* **WHAT IS BEING ASKED**: Please repeat exactly the lines below from the one containing "Given: Click the back arrow to reselect game" down to the one containing "1279x799 pixels.", both included, and nothing else.

* **EXTRACTED DATA**:
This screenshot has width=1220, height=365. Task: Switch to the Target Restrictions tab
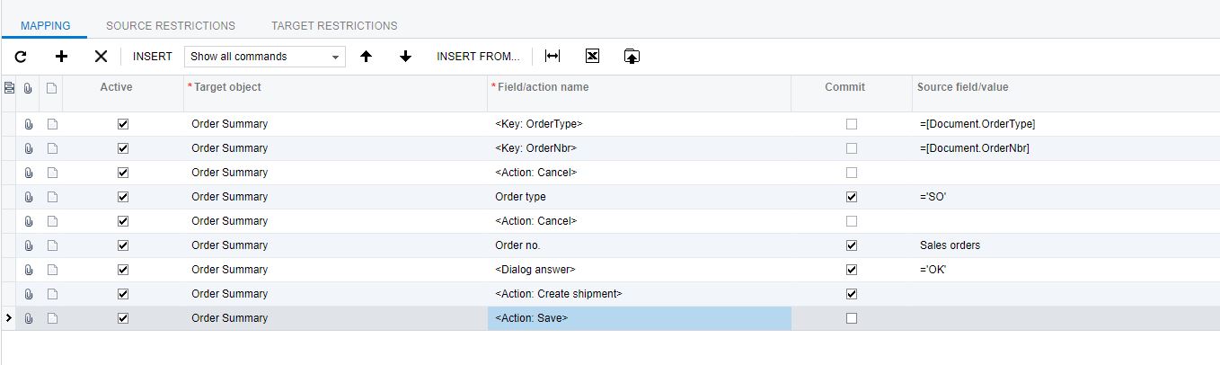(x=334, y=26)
---
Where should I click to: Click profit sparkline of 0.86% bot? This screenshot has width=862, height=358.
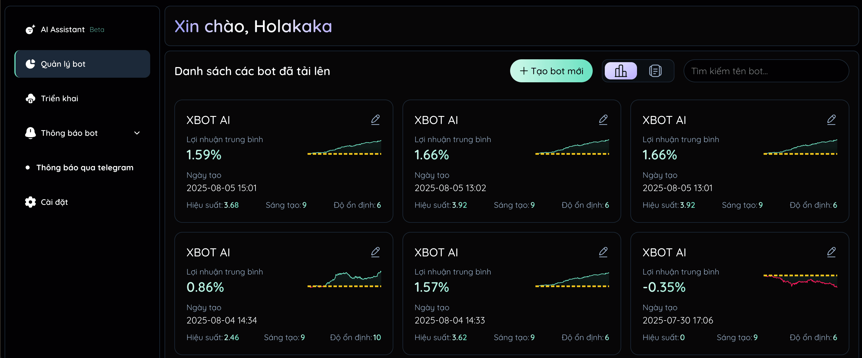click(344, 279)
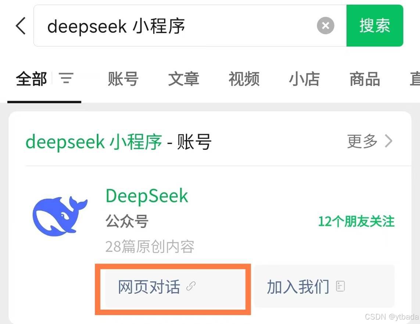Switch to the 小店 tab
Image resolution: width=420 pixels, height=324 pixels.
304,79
---
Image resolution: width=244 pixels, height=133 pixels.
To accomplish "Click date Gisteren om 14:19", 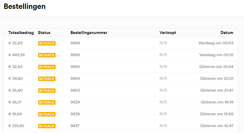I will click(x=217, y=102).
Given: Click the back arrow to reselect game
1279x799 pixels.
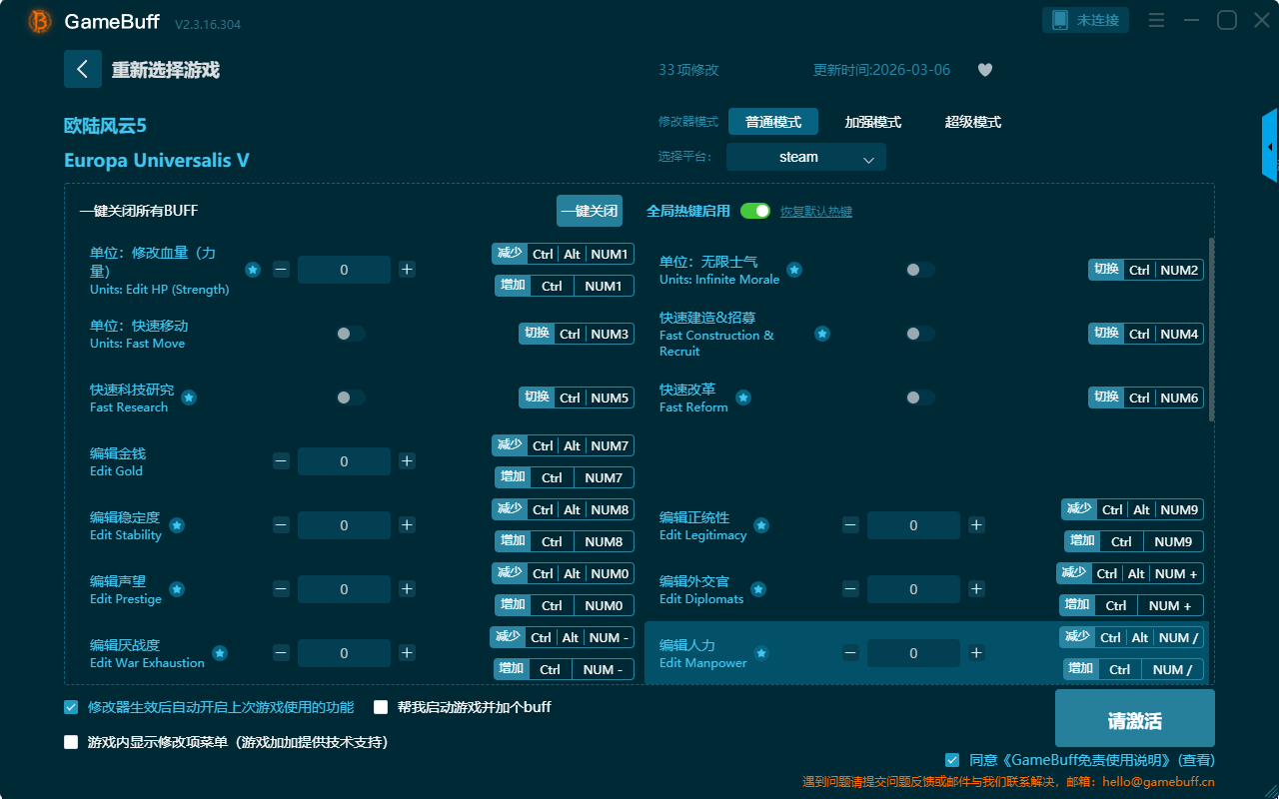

* **WRITTEN SOLUTION**:
Given: Click the back arrow to reselect game
1279x799 pixels.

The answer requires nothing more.